* [TRY IT]
Where an image appears in the data, omit it and reproduce the rest exactly.
(Beginning of DATA RECORDS)
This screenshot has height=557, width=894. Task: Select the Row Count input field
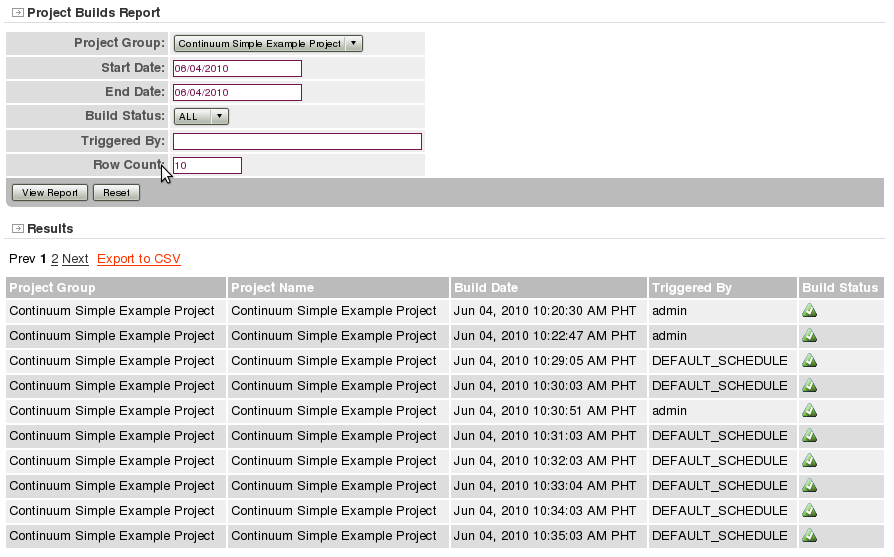(207, 166)
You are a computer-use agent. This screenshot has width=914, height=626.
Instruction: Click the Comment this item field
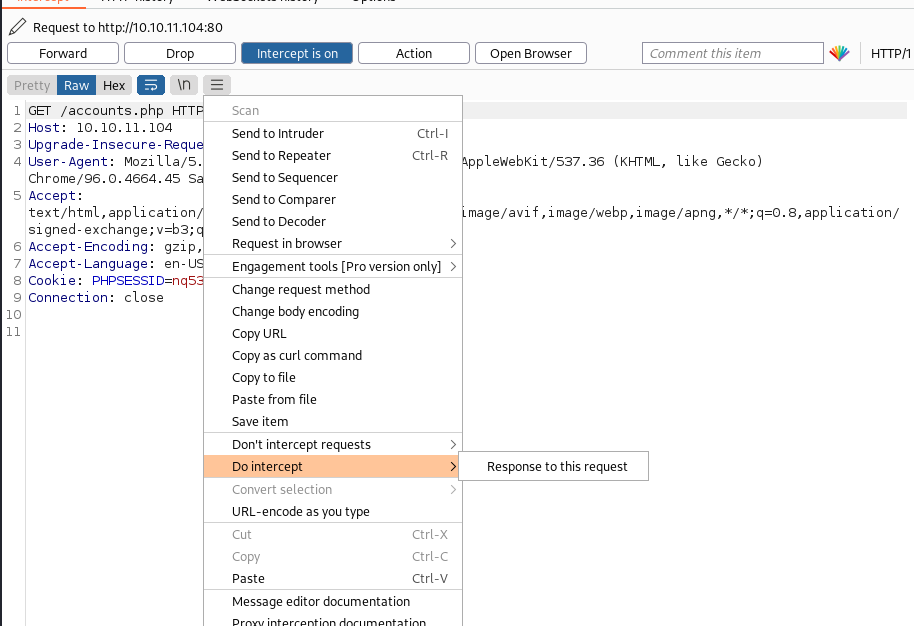pyautogui.click(x=732, y=54)
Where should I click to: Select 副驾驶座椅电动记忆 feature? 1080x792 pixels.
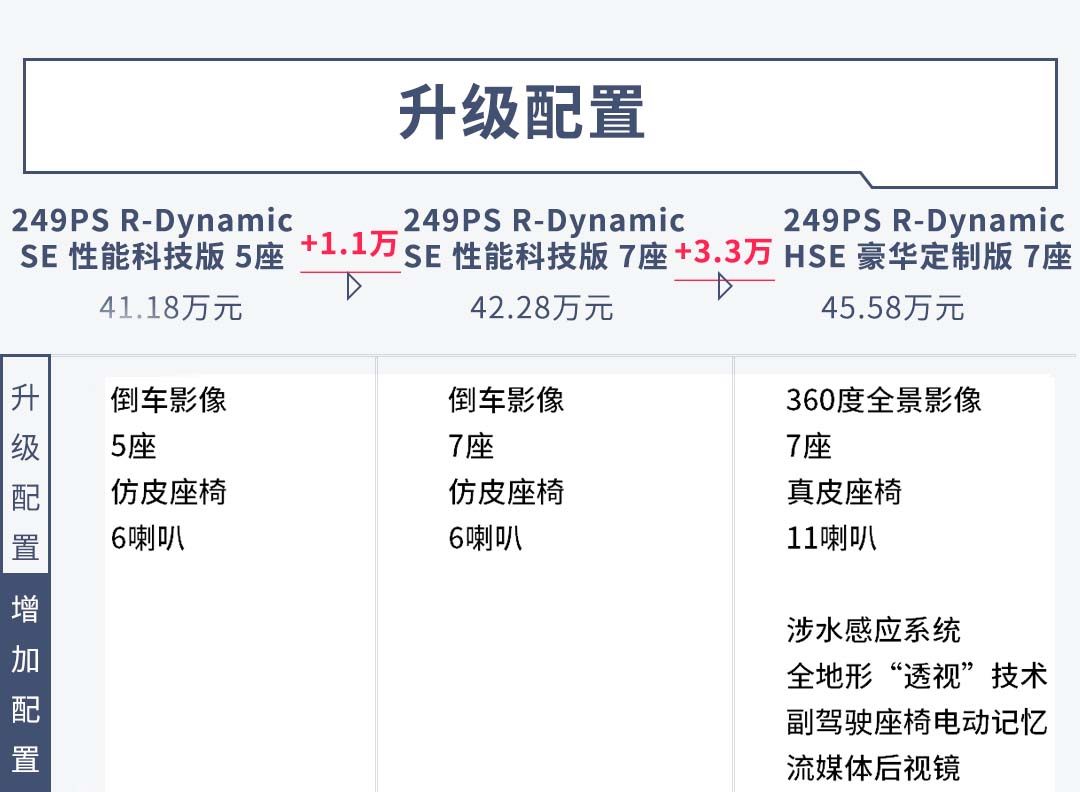(x=916, y=722)
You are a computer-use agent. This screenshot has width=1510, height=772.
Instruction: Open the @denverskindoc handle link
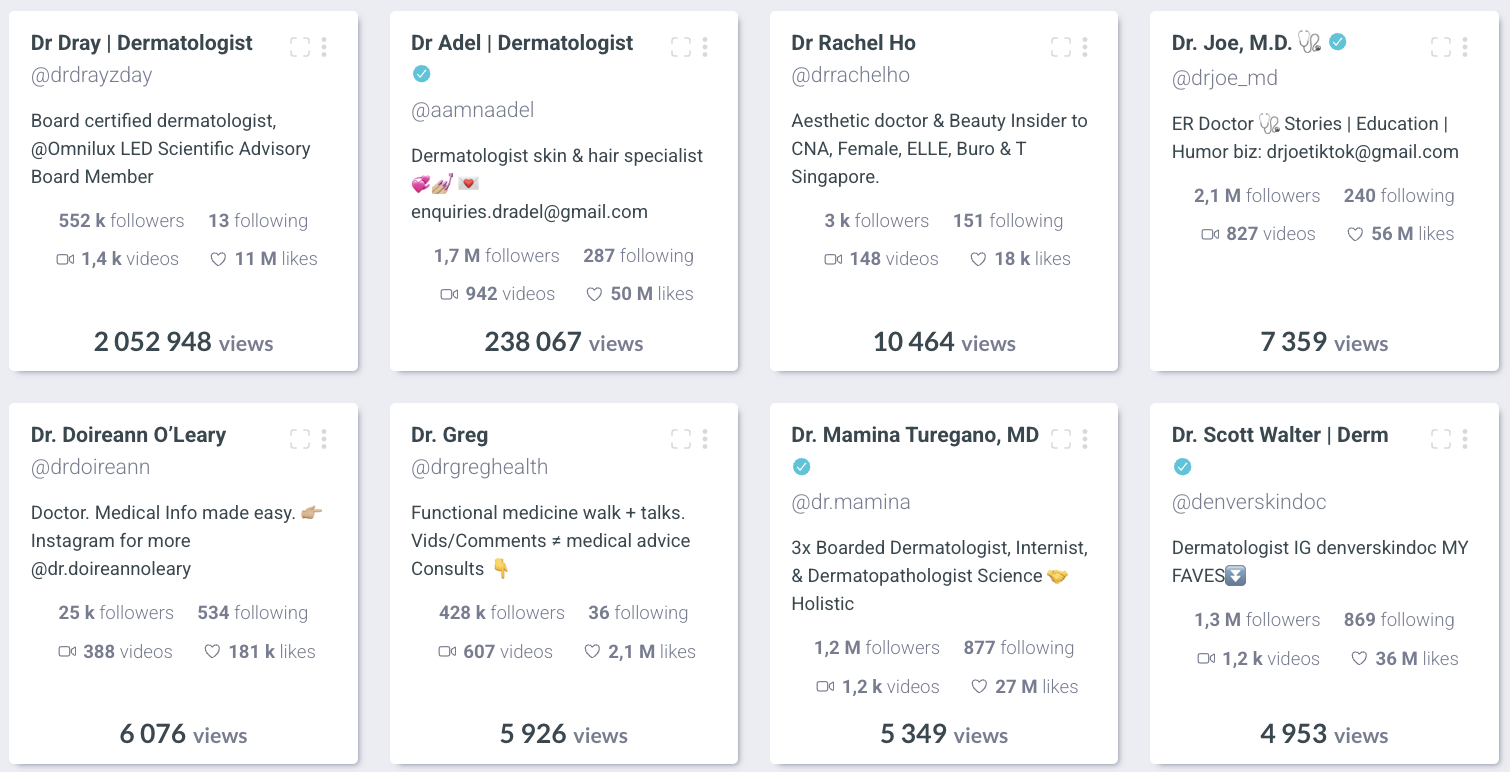coord(1249,502)
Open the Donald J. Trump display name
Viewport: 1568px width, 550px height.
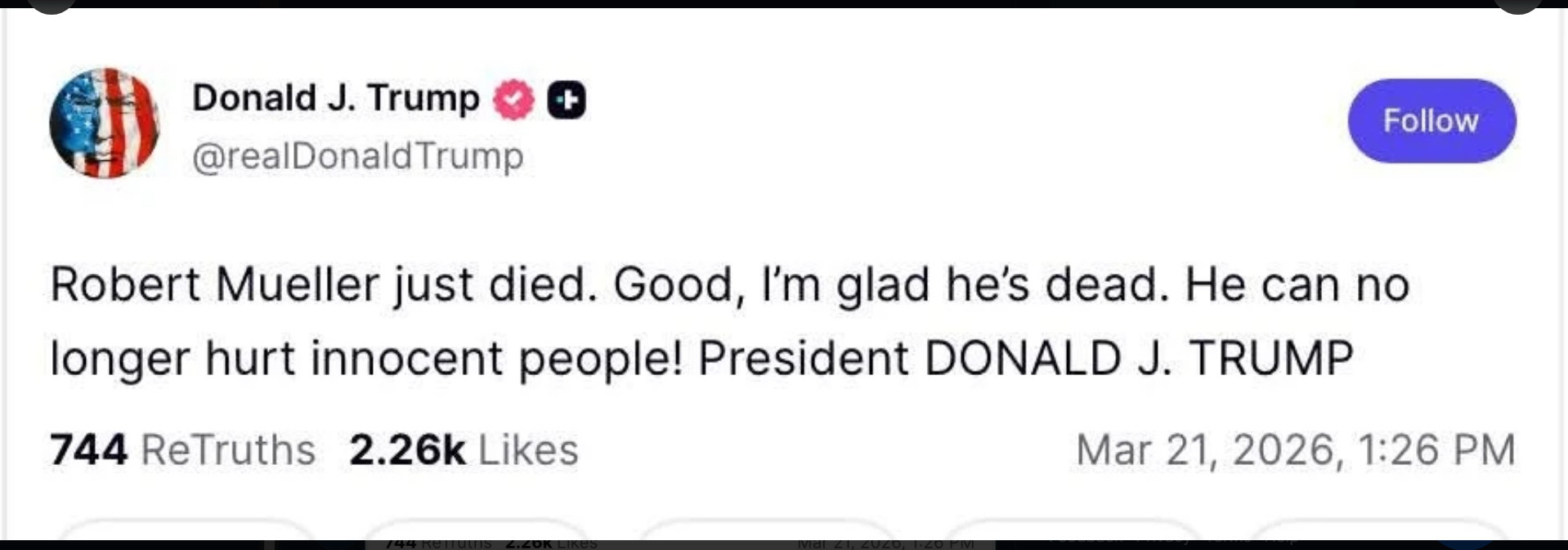pyautogui.click(x=335, y=98)
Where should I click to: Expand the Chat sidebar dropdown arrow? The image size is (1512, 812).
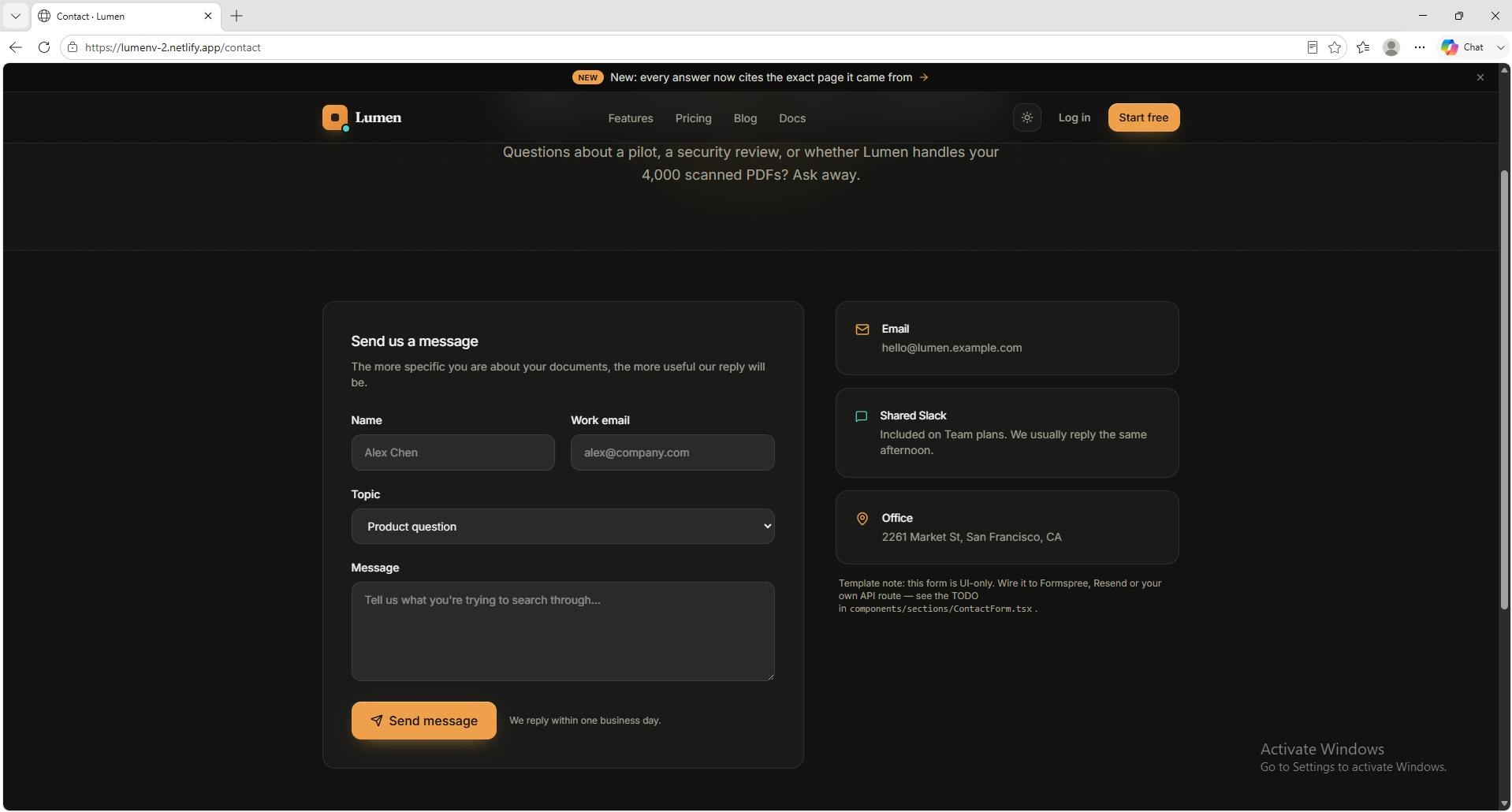[1500, 47]
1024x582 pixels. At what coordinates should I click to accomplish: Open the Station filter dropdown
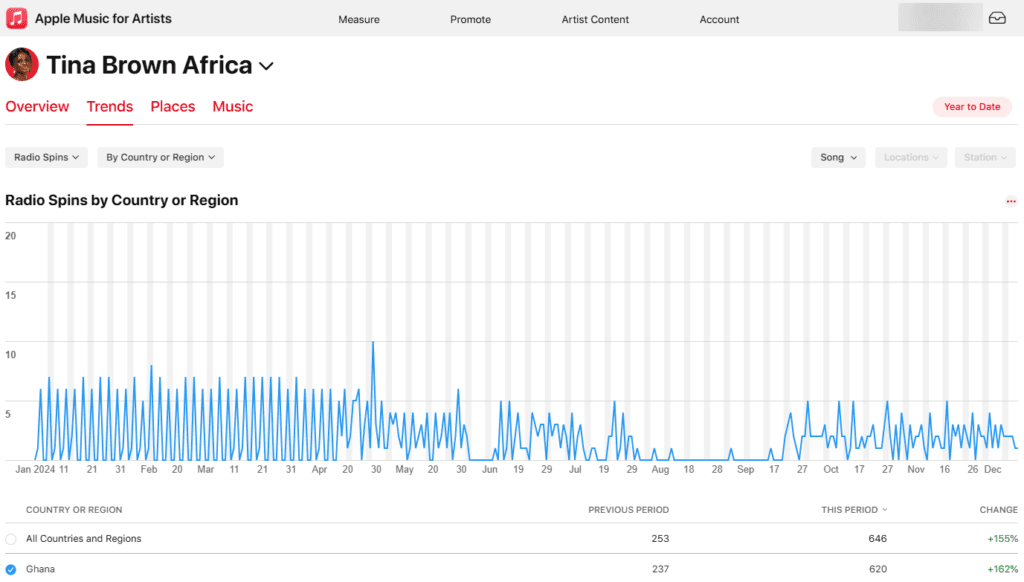click(x=985, y=157)
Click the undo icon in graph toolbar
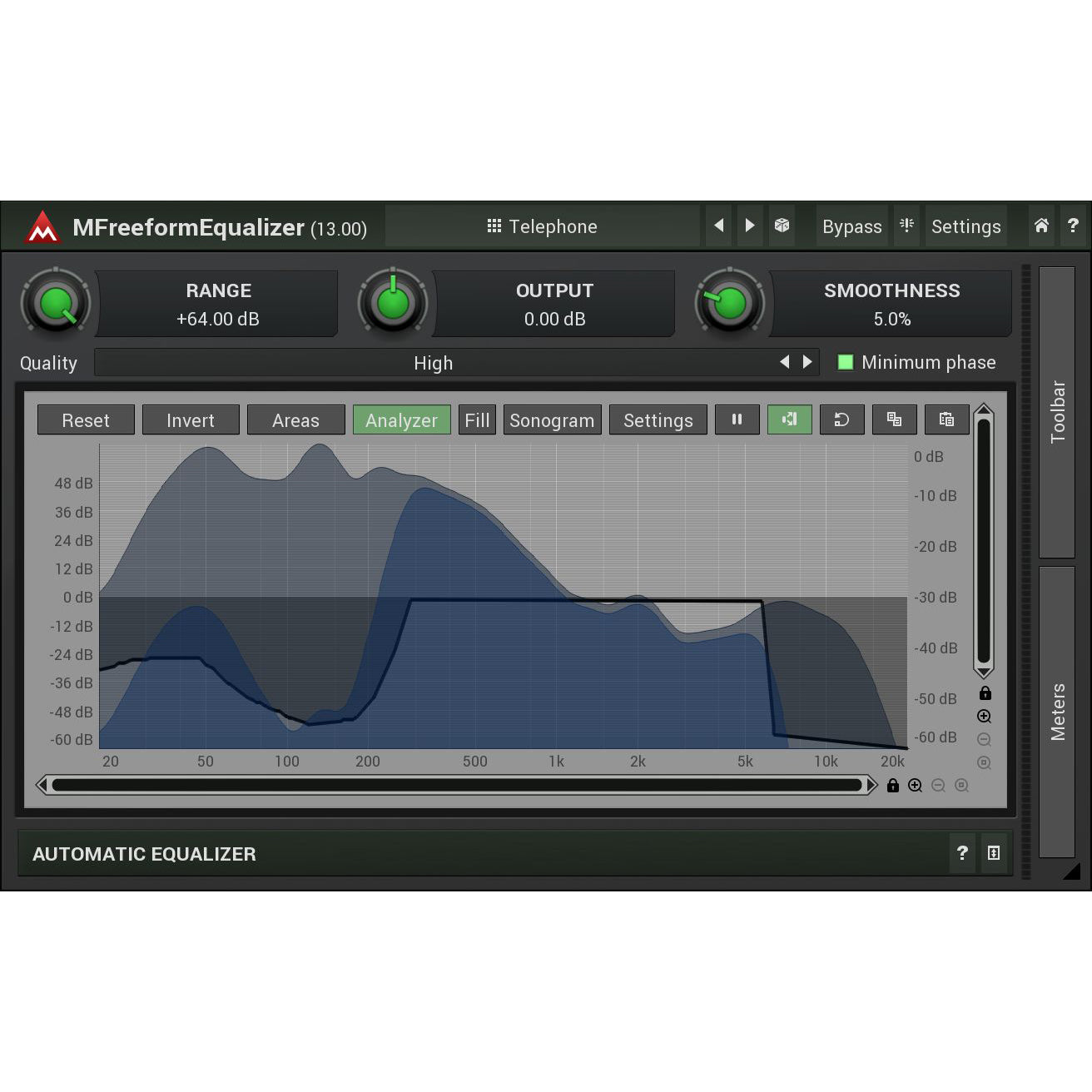 [841, 419]
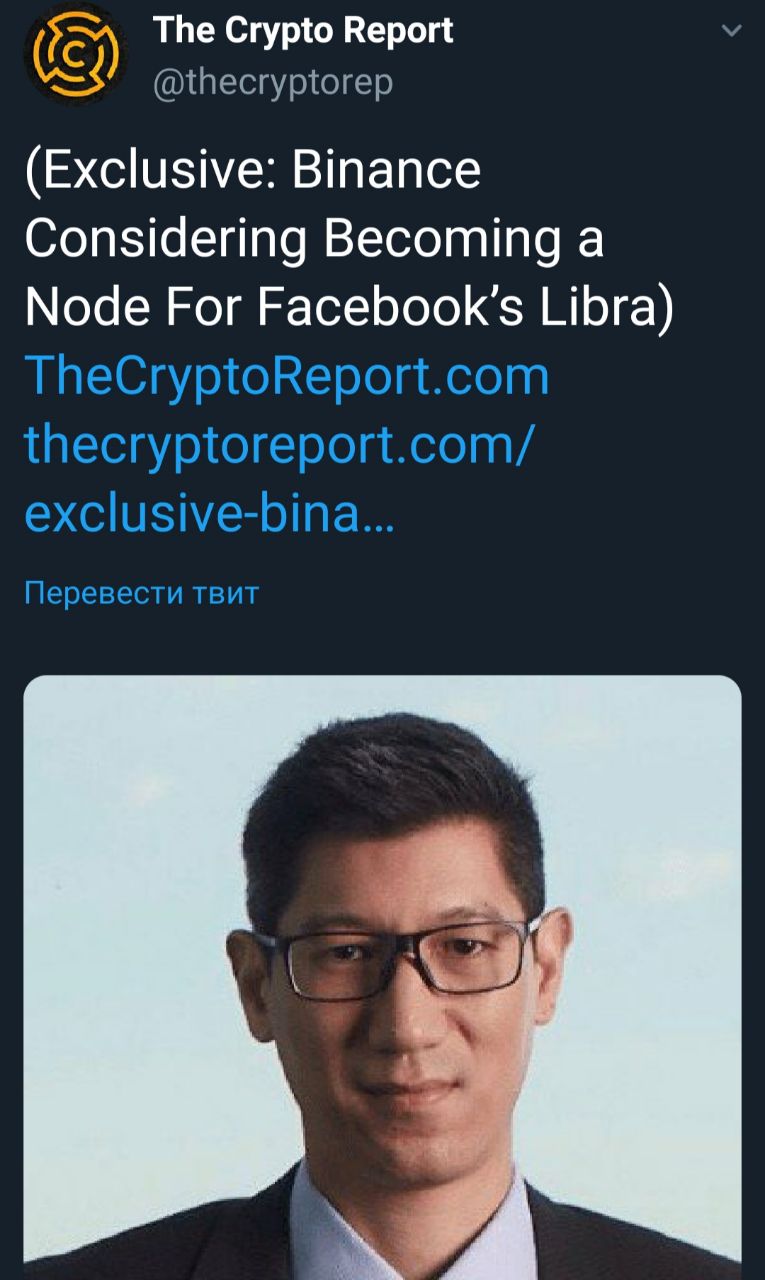Screen dimensions: 765x1280
Task: Open The Crypto Report profile avatar
Action: (x=71, y=56)
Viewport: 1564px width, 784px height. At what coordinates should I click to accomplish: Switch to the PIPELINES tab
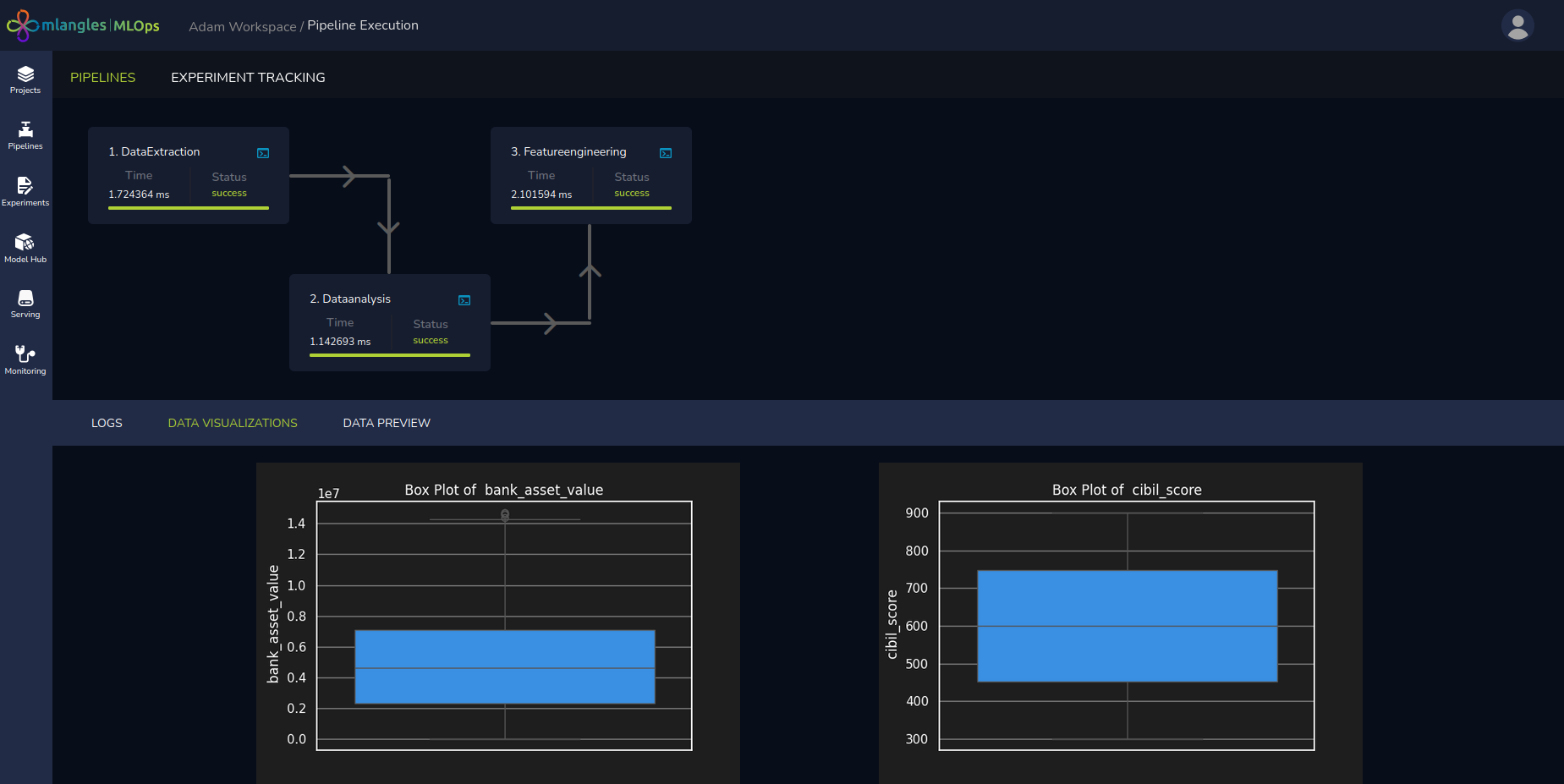(x=102, y=77)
(End of DATA RECORDS)
* [EXERCISE OUTPUT]
This screenshot has height=557, width=894. Task: Select the Row Count input field
(207, 166)
You are a computer-use agent. This screenshot has width=914, height=626.
Instruction: Click the Comment this item field
pyautogui.click(x=732, y=54)
Where should I click to: Select 副驾驶座椅电动记忆 feature? 1080x792 pixels.
(x=916, y=722)
You are a computer-use agent. This screenshot has width=1510, height=772.
Instruction: Open the @denverskindoc handle link
coord(1249,502)
Open the Donald J. Trump display name
Viewport: 1568px width, 550px height.
pyautogui.click(x=335, y=98)
Where should I click to: Expand the Chat sidebar dropdown arrow? The image size is (1512, 812).
[1500, 47]
1024x582 pixels. At what coordinates should I click to accomplish: Open the Station filter dropdown
click(x=985, y=157)
Click the undo icon in graph toolbar
 [841, 419]
Screen dimensions: 765x1280
Task: Open The Crypto Report profile avatar
Action: (x=71, y=56)
Viewport: 1564px width, 784px height. At what coordinates should I click to accomplish: Switch to the PIPELINES tab
(x=102, y=77)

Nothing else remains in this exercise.